Ce n’est pas la première fois que Lou exprime ce genre d’opinion, mais auparavant il l’avait toujours fait dans des cercles académiques et non pas en sa qualité de ministre. En outre, ses propos arrivent juste au moment où le gouvernement chinois envisage un immense réajustement des effectifs de ses gigantesques entreprises d’État, afin de les rendre plus compétitives.

D’après Geoff Crothall, directeur des communications du groupe de défense des droits du travail China Labour Bulletin, la loi sur les contrats de travail, examinée en conjonction avec la précédente loi sur le travail de 1994, « a conféré aux travailleurs un niveau de protection raisonnable ; ils ne sont certainement pas surprotégés », puisqu’ils continuent de faire face à une série de problèmes qui auraient dû être résolus avec la loi de 2007 : « Certains travailleurs reçoivent leur salaire en retard, ou n’en perçoivent qu’une partie, et il arrive que des travailleurs soient licenciés sans toucher les indemnités correspondantes ou sans cotisations à la sécurité sociale », explique-t-il à Equal Times.

Crothall souligne également « l’érosion progressive de l’application (de la loi) à l’échelon local, et les décision prises par les tribunaux locaux d’arbitrage du travail lorsqu’il s’agit de protéger les travailleurs. De nombreux gouvernements provinciaux, en particulier celui du Guangdong (une des provinces à la plus haute concentration d’usines et de fabriques exportatrices), prennent position de plus en plus ouvertement en faveur des entreprises dans leurs politiques et directives en matière de relations professionnelles. »

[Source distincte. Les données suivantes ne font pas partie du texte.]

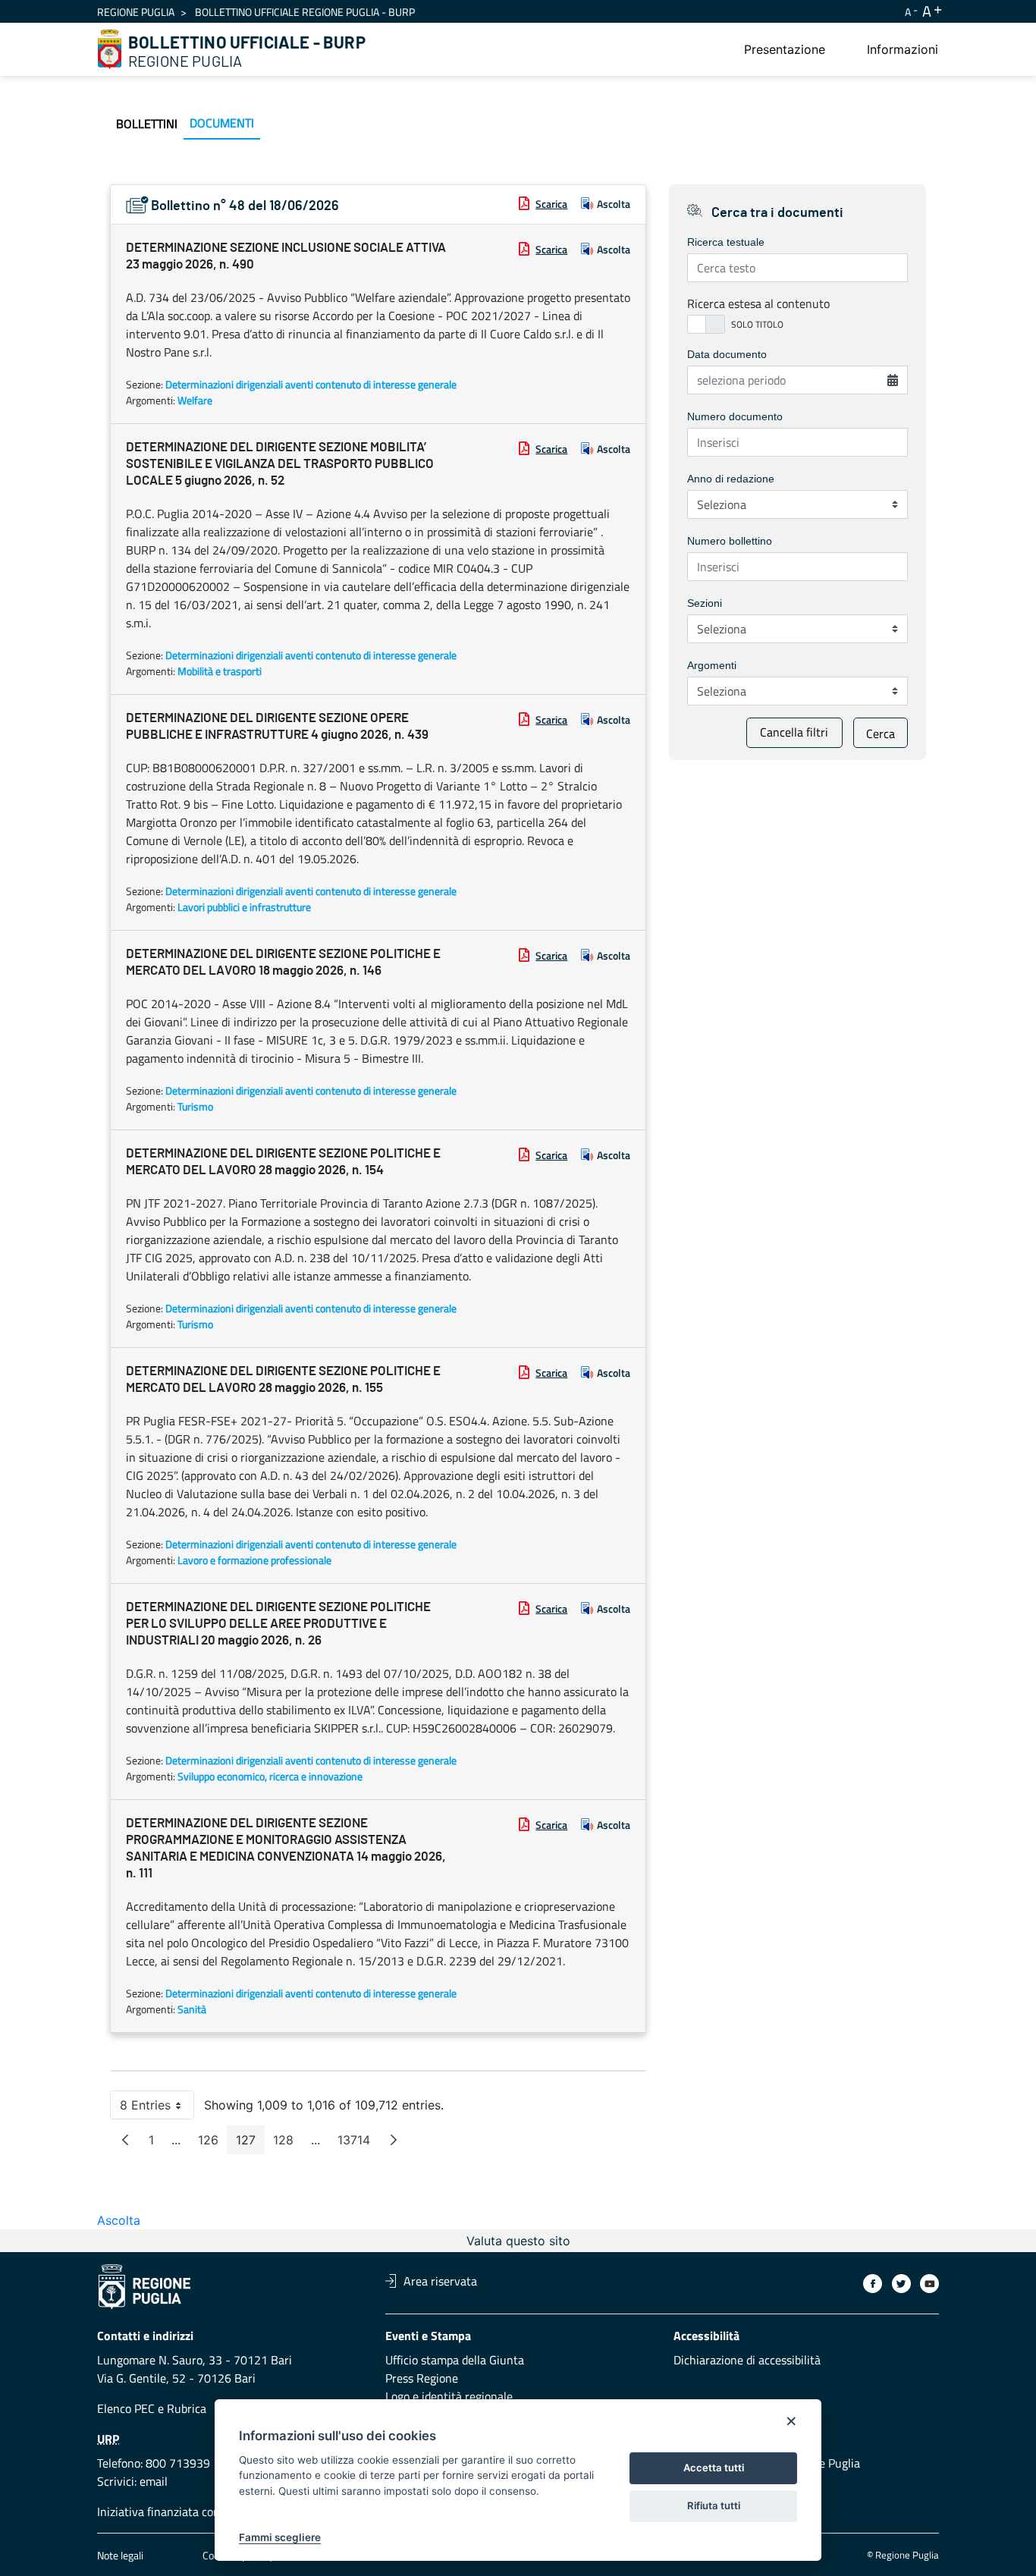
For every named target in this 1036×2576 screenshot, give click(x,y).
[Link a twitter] (901, 2283)
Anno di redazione (730, 478)
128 (288, 2143)
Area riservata (440, 2281)
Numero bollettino (729, 541)
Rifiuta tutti (713, 2505)
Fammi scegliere (280, 2537)
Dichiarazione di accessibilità (747, 2360)
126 (213, 2143)
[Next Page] (393, 2139)
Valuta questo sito (518, 2240)
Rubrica (186, 2408)
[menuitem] (784, 49)
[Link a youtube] (929, 2283)
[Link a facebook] (872, 2283)
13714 (358, 2143)
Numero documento (735, 416)
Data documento (727, 354)
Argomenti (711, 665)
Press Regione (421, 2378)
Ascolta (613, 204)
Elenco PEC (126, 2408)
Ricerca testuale (725, 242)
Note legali (120, 2555)
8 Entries (157, 2108)
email (154, 2481)
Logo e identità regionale (449, 2396)
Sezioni (704, 603)
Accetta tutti (713, 2467)
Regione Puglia (135, 12)
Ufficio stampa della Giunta (454, 2360)
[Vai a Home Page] (110, 49)
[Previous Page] (125, 2139)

La Chambre de commerce de l’Union européenne en Chine a été l’une des organisations à avoir félicité le gouvernement en 2007 lors de l’approbation de la loi, qu’elle voyait comme étant destinée à améliorer les conditions des travailleurs, et dont bon nombre d’articles s’inspiraient du droit du travail européen.

Cependant, consultée par Equal Times huit ans plus tard, cette chambre de commerce estime que « les changements en matière d’arbitrage du travail et de normes de contentieux ont débouché sur des abus du système juridique de la part de certains travailleurs. Par exemple, en présentant des plaintes infondées après avoir été licenciés, entraînant une procédure de défense longue et onéreuse. »

Aussi la chambre de commerce, qui regroupe les entreprises européennes ayant des intérêts ou des usines en Chine, est-elle d’accord avec le ministre Lou quant à la nécessité d’une plus grande flexibilité, « y compris une plus grande faculté de convenir, dans les contrats, des raisons potentielles de licenciement, au-delà des motifs prévus par la loi », afin qu’il soit « plus facile pour les entreprises d’augmenter leurs effectifs en période de croissance, et moins coûteux de résilier un contrat lorsqu’elles ont des raisons valables de le faire ».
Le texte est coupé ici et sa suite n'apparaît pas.